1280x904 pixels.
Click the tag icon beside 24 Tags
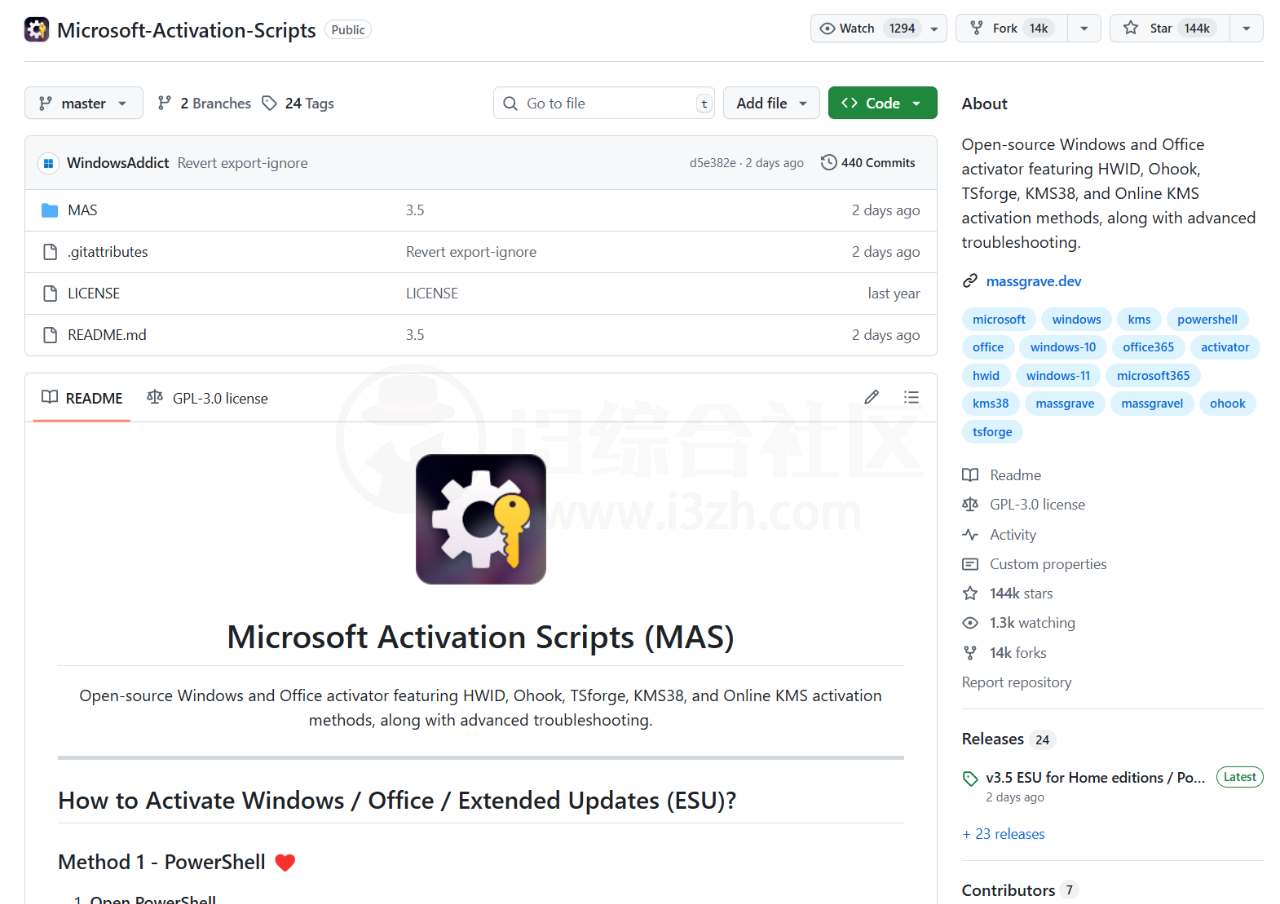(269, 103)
───
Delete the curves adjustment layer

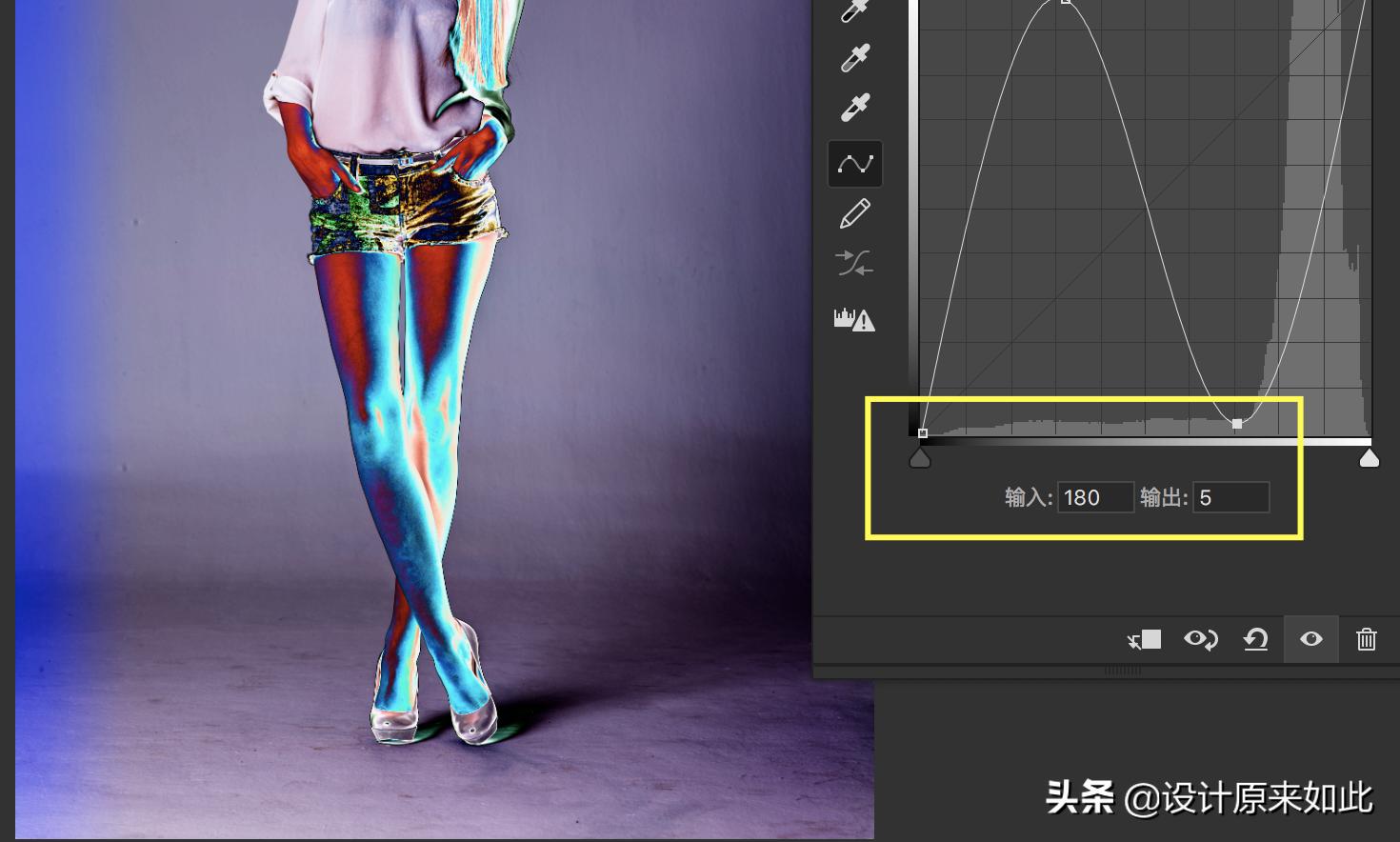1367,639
───
Written task
Pull out each line in the rows above that contains the word "adjustment". Case counts.

Response to this task
Delete the curves adjustment layer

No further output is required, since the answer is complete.